Sondaggi politici elettorali: i tre scenari possibili se si votasse oggi

ULTIMI SONDAGGI POLITICI ELETTORALI (30 MARZO 2017) – COSA SUCCEDE VOTANDO OGGI?

Dopo le intenzioni di voto di Ipr Marketing, approfittiamo di una giornata senza nuove rilevazioni per fare un punto sulla situazione dei nostri scenari politici.

Senza scendere nel dettaglio dei punti percentuali e dei decimali, la fotografia della nostra realtà politica è più o meno la seguente.

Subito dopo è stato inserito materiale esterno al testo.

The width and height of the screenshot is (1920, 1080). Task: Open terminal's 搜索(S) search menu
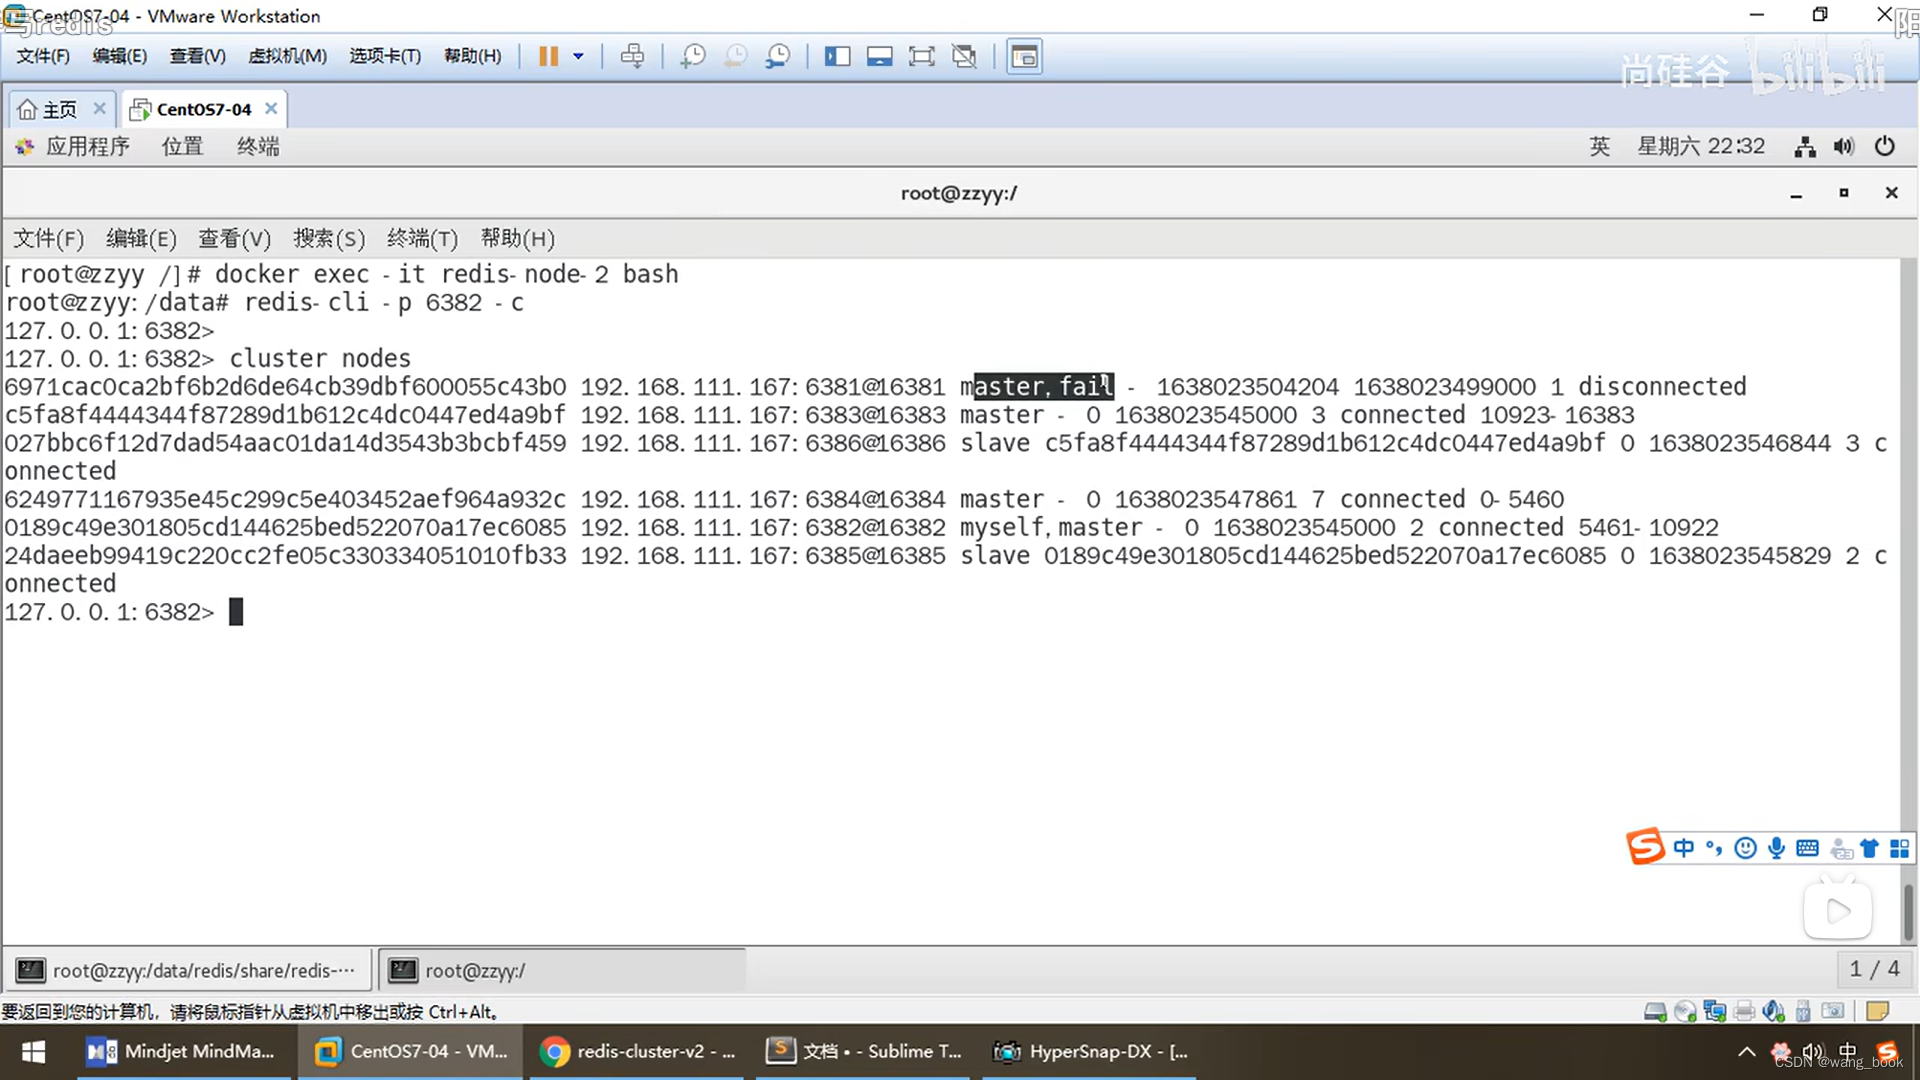[x=328, y=238]
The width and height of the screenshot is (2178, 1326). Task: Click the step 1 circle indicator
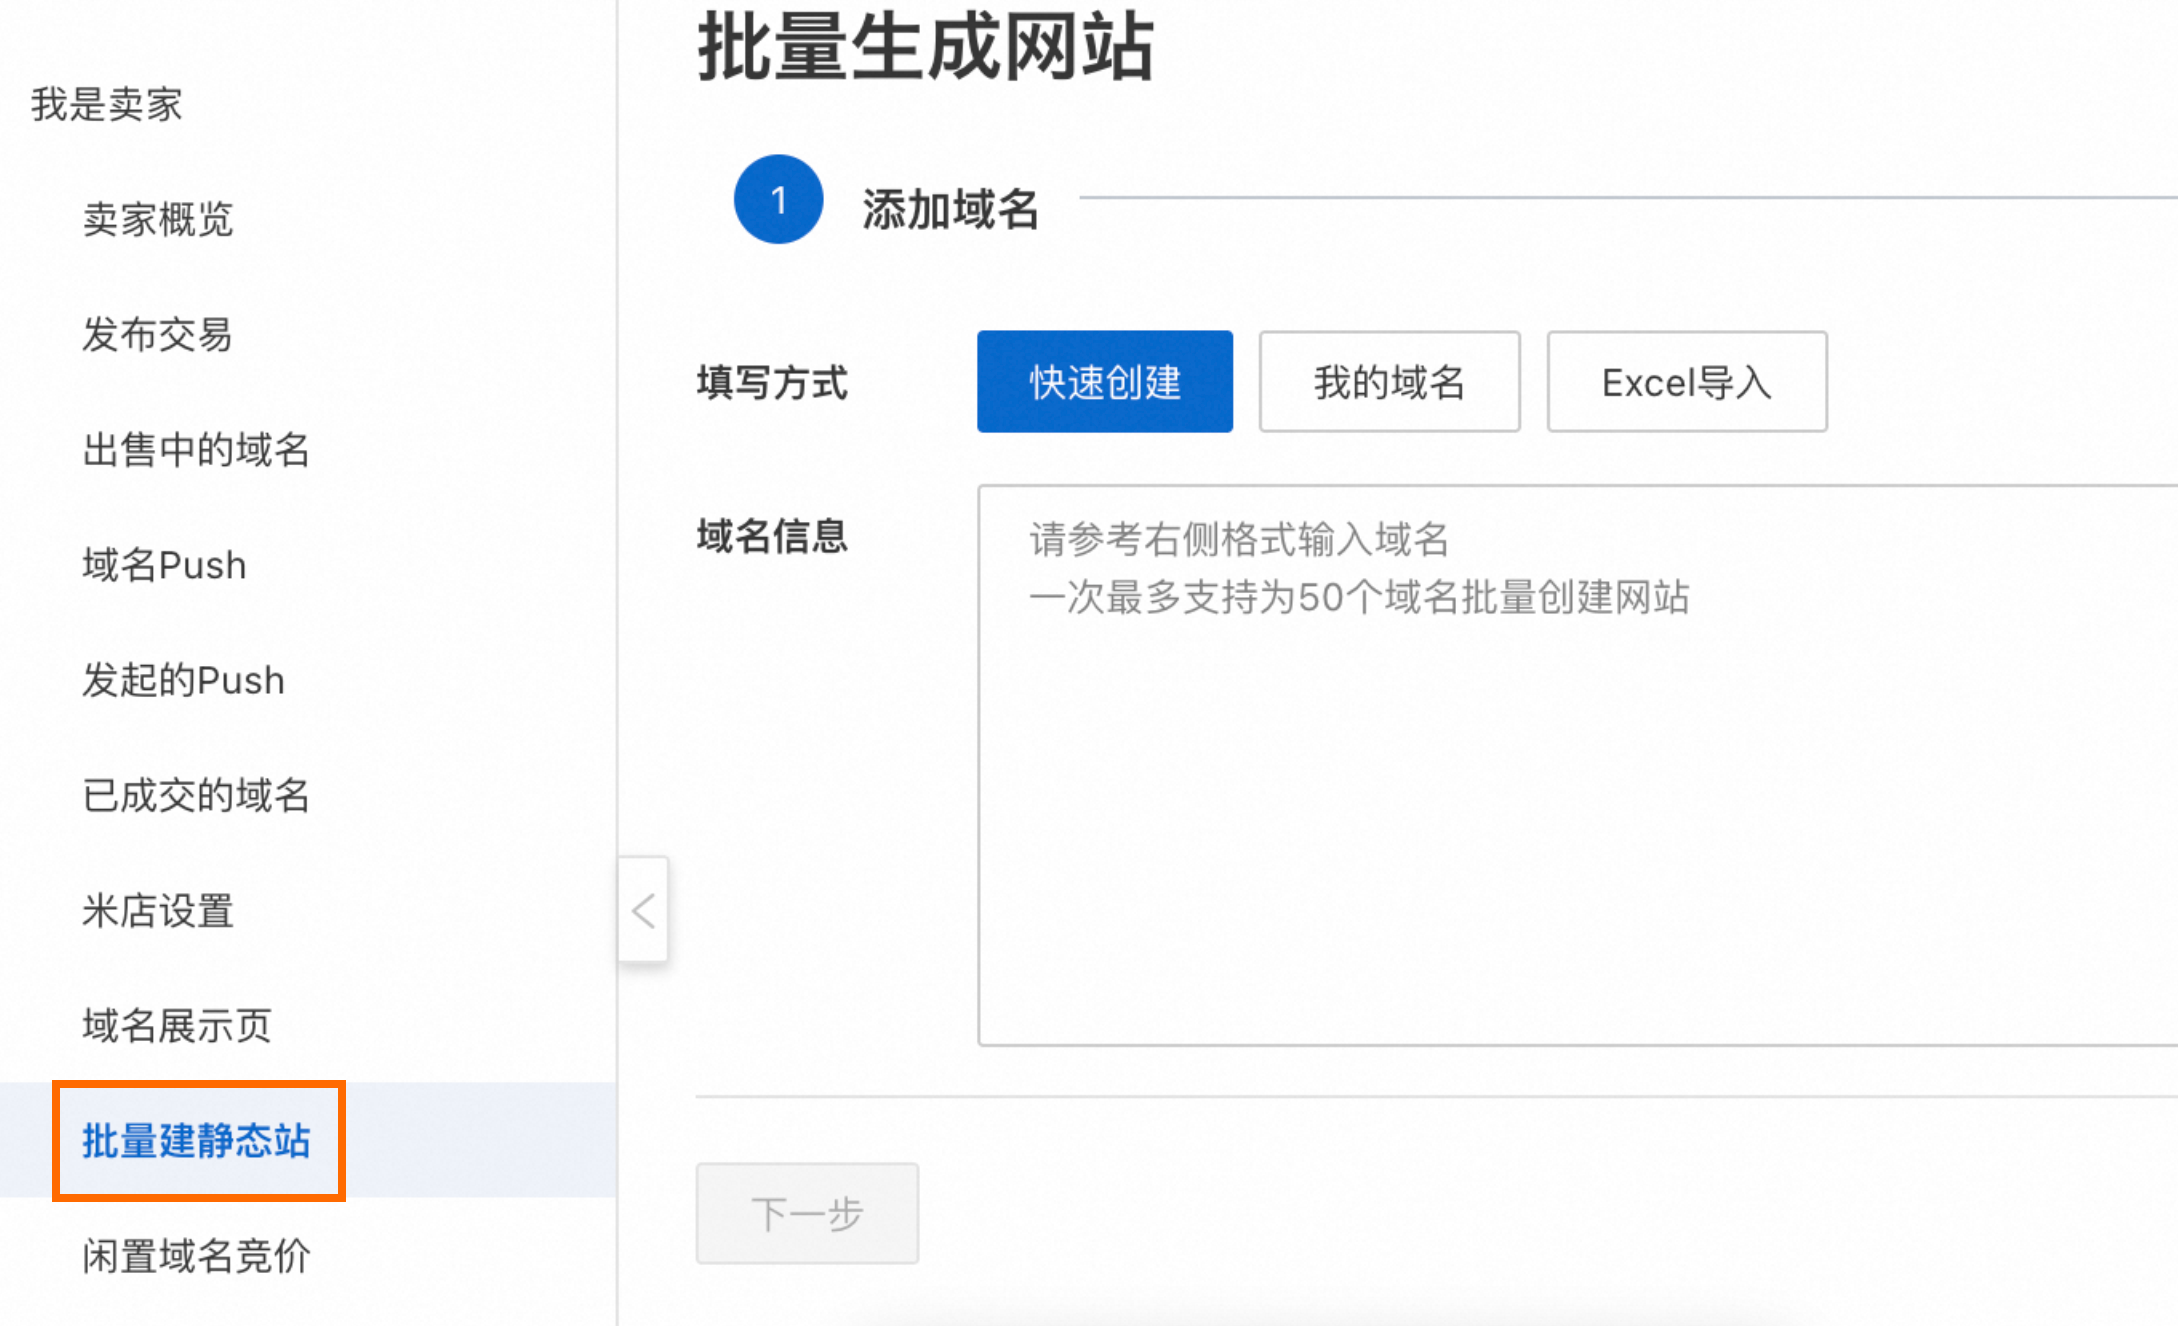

Da un lato c’è il M5S (MoVimento 5 Stelle) ormai considerato primo partito da tutti i sondaggi elettorali, a eccezione di SWG che lo dà testa a testa con il Pd, con percentuali che gravitano intorno alla soglia del 30%, con un risultato massimo registrato da Ipsos per il Corriere della Sera (32.3%).

Il Partito democratico, demolito dalla sconfitta al referendum costituzionale, dalla scissione, dal caso Consip, dai salvataggi del ministro Luca Lotti e del senatore Augusto Minzolini, è visto da tutti gli istituti sotto il 30%, con un dato minimo del 23% rilevato da Ipr.

Il Centrodestra, frazionato fra Lega Nord, Forza Italia e Fratelli d’Italia, continua ad avere una somma aritmetica circa del 30%, sempre ricordando che la somma politica è ben altra cosa.

Alla sinistra del Pd si è intanto formata un’area con i fuoriusciti dalla scissione Pd (Movimento Democratici e Progressiti), più Sinistra Italiana e altre formazioni minori.

Infine, c’è una zona residuale di centro (Alternativa Popolare) con i vari Alfano e Casini, valutabile sui 3 o 4 punti percentuali.

La media dei sondaggi di marzo 2017, realizzata da Sartoria Politica
La media dei sondaggi di marzo 2017, realizzata da Sartoria Politica

Fatte queste premesse, a giudicare dai dati degli ultimi sondaggi politici elettorali, se le elezioni fossero oggi gli scenari possibili ci sembrano tre:

1) M5S supera il 40% e governa da solo. Considerando che in Usa vince Trump e in Inghilterra vince la Brexit, non la riteniamo una opzione fantascientifica. Tuttavia è altamente improbabile. Sia perché quegli 8 punti percentuali che mancano (volendo partire dalla stima più ottimista) non si capisce bene da dove potrebbero arrivare. Non ci sono bacini elettorali così tanto aggredibili.

L’unico modo per riuscirci sarebbe convincere in qualche modo milioni di astensionisti a votare per il M5S. C’è poi da considerare, anche nel caso del 40% superato, che M5S potrebbe avere la maggioranza alla Camera ma non al Senato.

2) M5S ottiene il risultato più alto di tutti e di diritto ha il mandato esplorativo per formare un nuovo governo. In un’ipotesi larga di mano (diciamo con un M5S fra il 32 e il 35%), mancherebbero comunque diversi voti per far partire l’esecutivo pentastellato.

A questo punto l’unica via per i grillini sarebbe quella di presentare pochi e chiari punti di programma da realizzare (ad esempio reddito di cittadinanza, revisione della riforma Fornero, aiuti alle PMI, ecc.) e vedere chi ci sta a dare un appoggio esterno. Potrebbe essere sia Mdp di Bersani (che già ha fatto capire di essere disponibile), ma soprattutto Lega Nord e Fdi (che hanno decisamente più peso della sinistra).

3) M5S non riesce a formare un governo, pur avendo vinto sulla carta le elezioni. Il pallino passa al Pd e da qui è un film già visto: inciucio da sinistra a destra con tutti dentro, lasciando fuori M5S e i partiti meno moderati.